Exercise description -
Write out the records exactly as they appear, from the start of the records through the line containing "(x=287, y=75)", inclusive of both ends.

Data for processing -

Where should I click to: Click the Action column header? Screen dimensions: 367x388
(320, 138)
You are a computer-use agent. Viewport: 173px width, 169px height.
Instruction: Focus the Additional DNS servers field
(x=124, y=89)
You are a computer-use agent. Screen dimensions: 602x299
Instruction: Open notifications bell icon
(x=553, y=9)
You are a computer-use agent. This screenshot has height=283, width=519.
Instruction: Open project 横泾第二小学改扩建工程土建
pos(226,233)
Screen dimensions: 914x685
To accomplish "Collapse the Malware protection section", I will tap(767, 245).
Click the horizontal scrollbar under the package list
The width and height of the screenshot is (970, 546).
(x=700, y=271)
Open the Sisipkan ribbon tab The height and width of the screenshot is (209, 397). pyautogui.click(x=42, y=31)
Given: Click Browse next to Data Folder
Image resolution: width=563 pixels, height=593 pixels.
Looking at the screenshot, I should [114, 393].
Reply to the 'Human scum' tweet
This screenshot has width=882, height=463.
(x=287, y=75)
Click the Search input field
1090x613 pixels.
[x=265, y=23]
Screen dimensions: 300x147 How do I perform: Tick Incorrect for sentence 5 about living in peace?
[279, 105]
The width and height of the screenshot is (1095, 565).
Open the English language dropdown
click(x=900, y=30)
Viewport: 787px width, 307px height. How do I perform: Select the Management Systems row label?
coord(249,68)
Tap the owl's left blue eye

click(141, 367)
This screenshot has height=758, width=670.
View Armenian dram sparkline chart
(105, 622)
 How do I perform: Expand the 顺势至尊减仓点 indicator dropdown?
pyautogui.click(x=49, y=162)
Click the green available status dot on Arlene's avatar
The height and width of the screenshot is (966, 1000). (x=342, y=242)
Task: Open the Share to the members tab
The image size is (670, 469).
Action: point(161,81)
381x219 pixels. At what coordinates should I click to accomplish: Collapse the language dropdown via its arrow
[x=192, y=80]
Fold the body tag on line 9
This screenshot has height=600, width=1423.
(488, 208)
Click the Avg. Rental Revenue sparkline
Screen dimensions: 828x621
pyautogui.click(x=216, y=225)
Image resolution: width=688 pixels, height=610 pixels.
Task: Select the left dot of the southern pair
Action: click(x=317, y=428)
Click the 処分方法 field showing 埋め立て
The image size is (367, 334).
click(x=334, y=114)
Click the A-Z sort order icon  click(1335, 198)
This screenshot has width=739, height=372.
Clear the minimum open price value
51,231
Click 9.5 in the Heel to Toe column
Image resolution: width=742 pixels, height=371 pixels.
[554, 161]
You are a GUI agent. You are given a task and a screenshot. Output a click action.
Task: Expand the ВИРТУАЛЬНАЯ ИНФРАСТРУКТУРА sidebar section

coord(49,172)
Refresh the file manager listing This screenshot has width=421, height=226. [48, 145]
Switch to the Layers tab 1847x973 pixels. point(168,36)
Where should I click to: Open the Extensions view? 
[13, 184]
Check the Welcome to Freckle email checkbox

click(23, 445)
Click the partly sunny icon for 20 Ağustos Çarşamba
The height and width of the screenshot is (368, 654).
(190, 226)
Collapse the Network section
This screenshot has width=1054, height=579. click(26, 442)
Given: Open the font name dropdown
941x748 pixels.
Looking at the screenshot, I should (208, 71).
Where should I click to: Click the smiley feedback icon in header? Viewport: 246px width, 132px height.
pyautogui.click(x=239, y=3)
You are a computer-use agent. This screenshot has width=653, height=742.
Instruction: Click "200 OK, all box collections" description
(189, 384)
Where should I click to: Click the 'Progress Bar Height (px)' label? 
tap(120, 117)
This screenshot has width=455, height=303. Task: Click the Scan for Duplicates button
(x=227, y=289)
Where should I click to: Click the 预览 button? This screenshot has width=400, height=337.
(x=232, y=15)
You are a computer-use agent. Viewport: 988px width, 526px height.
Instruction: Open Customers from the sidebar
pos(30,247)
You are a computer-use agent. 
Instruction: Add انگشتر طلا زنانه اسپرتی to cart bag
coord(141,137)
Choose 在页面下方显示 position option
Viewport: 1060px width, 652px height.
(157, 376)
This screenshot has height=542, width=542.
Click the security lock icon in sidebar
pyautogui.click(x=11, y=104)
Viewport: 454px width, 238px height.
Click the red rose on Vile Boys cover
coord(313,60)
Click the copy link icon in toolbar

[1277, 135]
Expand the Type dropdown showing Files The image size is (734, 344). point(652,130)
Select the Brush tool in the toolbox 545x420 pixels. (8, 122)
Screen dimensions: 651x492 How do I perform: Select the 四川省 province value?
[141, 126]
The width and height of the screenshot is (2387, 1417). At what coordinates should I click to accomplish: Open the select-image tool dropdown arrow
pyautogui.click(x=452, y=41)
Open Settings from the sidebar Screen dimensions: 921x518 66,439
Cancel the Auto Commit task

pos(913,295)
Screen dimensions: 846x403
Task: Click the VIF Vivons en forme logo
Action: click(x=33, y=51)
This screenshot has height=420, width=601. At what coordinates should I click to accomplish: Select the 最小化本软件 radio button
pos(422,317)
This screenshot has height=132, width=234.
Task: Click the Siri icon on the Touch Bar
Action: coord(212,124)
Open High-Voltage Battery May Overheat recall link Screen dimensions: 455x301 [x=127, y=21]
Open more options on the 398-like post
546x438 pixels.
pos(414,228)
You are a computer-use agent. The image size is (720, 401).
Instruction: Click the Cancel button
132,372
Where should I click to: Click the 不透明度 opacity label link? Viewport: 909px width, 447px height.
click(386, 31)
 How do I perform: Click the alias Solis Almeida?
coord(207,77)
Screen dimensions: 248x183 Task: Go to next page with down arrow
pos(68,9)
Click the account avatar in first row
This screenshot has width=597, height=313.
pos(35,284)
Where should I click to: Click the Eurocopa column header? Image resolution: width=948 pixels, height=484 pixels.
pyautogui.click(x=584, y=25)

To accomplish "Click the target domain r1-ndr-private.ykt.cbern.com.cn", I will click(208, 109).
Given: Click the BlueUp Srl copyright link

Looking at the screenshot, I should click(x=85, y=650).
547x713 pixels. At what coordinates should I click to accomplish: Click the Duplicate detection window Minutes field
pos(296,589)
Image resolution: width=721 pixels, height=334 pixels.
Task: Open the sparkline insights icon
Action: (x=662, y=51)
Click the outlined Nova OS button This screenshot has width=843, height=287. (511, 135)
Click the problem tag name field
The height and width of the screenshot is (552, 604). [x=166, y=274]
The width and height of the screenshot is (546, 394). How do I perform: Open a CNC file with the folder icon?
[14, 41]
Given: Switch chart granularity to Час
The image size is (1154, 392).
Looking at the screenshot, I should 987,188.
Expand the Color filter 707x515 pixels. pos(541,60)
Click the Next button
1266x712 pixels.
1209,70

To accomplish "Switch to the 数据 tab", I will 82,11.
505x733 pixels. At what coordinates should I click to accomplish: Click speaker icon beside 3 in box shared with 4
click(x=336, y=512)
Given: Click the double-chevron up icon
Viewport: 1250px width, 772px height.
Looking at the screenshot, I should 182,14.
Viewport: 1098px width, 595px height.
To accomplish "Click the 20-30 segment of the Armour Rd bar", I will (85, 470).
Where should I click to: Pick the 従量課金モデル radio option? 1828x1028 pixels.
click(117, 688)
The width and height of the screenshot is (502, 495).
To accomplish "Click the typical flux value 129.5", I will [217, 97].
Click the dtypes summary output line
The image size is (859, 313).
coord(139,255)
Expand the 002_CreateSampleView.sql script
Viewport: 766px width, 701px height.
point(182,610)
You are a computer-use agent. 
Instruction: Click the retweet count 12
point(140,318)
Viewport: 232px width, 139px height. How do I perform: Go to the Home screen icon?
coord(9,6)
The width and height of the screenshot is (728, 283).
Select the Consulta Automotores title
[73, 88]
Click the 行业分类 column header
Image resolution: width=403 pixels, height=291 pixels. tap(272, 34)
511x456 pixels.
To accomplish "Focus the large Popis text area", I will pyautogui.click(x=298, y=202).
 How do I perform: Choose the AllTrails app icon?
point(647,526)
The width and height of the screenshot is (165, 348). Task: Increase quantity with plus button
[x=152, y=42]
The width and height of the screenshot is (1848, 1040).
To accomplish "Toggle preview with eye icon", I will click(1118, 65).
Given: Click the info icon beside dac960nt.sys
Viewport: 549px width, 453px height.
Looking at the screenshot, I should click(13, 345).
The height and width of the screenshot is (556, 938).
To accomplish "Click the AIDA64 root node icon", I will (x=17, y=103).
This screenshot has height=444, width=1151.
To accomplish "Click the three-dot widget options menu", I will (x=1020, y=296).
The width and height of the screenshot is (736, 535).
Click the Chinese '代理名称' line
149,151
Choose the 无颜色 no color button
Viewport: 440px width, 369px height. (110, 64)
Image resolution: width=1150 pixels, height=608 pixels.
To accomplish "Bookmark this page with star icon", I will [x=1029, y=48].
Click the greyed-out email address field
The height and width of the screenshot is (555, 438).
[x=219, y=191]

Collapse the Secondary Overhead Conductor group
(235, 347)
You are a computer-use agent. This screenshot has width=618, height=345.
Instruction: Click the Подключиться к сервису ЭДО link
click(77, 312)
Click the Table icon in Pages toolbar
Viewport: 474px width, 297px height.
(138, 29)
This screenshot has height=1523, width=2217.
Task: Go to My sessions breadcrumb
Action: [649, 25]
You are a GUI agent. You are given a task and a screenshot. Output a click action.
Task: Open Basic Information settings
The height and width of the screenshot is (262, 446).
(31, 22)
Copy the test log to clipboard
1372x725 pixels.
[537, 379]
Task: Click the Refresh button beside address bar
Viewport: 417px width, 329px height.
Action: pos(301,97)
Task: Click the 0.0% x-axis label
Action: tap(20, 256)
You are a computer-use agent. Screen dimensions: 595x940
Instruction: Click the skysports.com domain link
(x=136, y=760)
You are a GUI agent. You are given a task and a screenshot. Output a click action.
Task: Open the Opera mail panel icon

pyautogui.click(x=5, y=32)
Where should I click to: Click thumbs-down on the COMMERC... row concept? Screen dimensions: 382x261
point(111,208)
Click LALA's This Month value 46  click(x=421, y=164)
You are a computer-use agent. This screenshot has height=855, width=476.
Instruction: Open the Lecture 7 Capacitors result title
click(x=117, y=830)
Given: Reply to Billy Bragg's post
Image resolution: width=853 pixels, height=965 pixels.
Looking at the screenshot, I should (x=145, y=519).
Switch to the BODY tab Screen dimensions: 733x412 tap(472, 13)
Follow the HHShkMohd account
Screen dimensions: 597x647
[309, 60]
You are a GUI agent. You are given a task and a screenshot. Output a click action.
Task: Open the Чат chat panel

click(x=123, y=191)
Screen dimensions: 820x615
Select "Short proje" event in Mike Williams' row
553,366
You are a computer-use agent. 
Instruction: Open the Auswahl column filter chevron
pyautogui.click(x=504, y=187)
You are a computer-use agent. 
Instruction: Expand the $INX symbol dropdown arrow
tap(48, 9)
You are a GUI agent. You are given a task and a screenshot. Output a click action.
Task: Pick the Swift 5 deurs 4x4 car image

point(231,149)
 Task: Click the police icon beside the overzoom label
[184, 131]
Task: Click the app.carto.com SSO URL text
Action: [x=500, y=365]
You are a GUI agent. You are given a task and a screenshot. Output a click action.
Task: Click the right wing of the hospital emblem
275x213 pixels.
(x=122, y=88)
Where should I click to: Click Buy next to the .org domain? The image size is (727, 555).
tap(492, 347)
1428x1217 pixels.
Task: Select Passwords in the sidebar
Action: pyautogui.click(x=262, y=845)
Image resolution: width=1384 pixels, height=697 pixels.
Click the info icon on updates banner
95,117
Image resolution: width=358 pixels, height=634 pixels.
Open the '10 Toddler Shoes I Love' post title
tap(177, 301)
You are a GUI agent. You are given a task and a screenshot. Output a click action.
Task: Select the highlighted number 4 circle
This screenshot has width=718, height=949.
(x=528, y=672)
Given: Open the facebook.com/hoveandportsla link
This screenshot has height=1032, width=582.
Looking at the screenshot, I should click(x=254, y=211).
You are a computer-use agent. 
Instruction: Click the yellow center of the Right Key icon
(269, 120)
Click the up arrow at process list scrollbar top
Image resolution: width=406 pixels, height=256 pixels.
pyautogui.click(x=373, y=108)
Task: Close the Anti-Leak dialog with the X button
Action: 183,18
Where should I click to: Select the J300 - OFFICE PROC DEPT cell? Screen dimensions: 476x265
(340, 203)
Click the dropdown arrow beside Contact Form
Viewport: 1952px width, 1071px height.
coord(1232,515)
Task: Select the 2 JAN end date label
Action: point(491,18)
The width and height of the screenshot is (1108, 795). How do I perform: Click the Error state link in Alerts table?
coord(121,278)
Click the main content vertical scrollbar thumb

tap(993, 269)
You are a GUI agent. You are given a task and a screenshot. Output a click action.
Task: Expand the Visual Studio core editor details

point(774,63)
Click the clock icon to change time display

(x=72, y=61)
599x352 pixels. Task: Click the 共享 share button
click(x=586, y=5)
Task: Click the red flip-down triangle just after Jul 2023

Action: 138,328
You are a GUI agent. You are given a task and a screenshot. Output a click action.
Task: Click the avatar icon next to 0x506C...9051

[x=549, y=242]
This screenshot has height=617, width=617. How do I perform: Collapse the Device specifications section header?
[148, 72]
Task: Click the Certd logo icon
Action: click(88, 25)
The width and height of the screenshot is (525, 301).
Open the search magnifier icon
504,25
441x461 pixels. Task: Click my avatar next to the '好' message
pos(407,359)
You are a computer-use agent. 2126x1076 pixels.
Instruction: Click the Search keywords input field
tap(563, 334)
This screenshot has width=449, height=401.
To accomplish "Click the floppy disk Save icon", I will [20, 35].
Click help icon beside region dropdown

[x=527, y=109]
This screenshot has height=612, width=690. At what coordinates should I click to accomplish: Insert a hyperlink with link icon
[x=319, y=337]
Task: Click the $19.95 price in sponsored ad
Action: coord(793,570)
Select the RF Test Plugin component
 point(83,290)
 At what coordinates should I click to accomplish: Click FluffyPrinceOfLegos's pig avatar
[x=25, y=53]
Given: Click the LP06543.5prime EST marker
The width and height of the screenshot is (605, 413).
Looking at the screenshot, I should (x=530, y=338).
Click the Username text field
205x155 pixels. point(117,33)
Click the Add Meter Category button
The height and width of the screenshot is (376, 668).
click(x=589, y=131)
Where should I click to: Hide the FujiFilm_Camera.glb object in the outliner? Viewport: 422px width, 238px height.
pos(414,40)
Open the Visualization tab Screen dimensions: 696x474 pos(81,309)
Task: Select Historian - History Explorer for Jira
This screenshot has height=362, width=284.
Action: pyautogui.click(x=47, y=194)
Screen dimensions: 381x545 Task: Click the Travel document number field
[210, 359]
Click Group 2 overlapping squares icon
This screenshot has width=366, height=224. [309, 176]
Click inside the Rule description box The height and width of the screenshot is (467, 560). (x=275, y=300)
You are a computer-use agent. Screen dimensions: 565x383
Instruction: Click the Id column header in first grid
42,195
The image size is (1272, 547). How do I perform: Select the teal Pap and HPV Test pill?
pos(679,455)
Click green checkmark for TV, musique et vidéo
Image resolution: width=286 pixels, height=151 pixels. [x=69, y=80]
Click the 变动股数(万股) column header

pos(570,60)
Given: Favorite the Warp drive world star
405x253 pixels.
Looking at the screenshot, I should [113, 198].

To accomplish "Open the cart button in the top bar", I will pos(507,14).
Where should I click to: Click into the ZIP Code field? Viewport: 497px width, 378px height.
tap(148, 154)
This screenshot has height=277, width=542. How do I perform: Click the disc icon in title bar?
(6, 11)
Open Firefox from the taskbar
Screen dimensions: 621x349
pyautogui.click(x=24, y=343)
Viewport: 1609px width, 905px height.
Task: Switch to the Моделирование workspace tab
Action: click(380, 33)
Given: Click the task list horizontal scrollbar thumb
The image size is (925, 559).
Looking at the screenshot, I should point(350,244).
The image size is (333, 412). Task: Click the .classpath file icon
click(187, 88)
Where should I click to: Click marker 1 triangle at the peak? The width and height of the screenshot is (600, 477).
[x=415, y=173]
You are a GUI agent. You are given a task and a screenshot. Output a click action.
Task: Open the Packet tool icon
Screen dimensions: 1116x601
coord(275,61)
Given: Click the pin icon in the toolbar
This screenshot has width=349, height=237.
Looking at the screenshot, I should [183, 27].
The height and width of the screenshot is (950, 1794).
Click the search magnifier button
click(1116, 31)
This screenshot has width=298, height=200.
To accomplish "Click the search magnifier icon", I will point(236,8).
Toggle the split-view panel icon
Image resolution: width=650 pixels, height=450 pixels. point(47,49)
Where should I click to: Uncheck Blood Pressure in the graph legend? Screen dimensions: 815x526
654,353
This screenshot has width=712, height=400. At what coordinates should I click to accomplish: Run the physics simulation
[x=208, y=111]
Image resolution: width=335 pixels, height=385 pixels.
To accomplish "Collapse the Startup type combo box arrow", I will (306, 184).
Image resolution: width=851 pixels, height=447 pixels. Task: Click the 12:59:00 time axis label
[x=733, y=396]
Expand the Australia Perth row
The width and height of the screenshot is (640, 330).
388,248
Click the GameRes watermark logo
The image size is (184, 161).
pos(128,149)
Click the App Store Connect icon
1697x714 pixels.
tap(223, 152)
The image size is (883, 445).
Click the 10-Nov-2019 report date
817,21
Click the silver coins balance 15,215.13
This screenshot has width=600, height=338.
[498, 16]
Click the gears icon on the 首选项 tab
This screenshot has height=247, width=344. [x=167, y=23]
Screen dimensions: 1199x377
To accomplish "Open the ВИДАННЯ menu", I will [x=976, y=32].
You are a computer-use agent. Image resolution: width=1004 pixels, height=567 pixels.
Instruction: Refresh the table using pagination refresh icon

Exercise output -
Where should I click to: Click the Action column header? Screen dimensions: 367x388
(320, 138)
You are a computer-use agent. Viewport: 173px width, 169px height.
Instruction: Focus the Additional DNS servers field
(x=124, y=89)
You are a computer-use agent. Screen dimensions: 602x299
Instruction: Open notifications bell icon
(x=553, y=9)
You are a computer-use agent. This screenshot has height=283, width=519.
Instruction: Open project 横泾第二小学改扩建工程土建
pos(226,233)
Screen dimensions: 914x685
To accomplish "Collapse the Malware protection section", I will tap(767, 245).
Click the horizontal scrollbar under the package list
The width and height of the screenshot is (970, 546).
(x=700, y=271)
Open the Sisipkan ribbon tab The height and width of the screenshot is (209, 397). pyautogui.click(x=42, y=31)
Given: Click Browse next to Data Folder
Image resolution: width=563 pixels, height=593 pixels.
Looking at the screenshot, I should [114, 393].
Reply to the 'Human scum' tweet
This screenshot has width=882, height=463.
(x=287, y=75)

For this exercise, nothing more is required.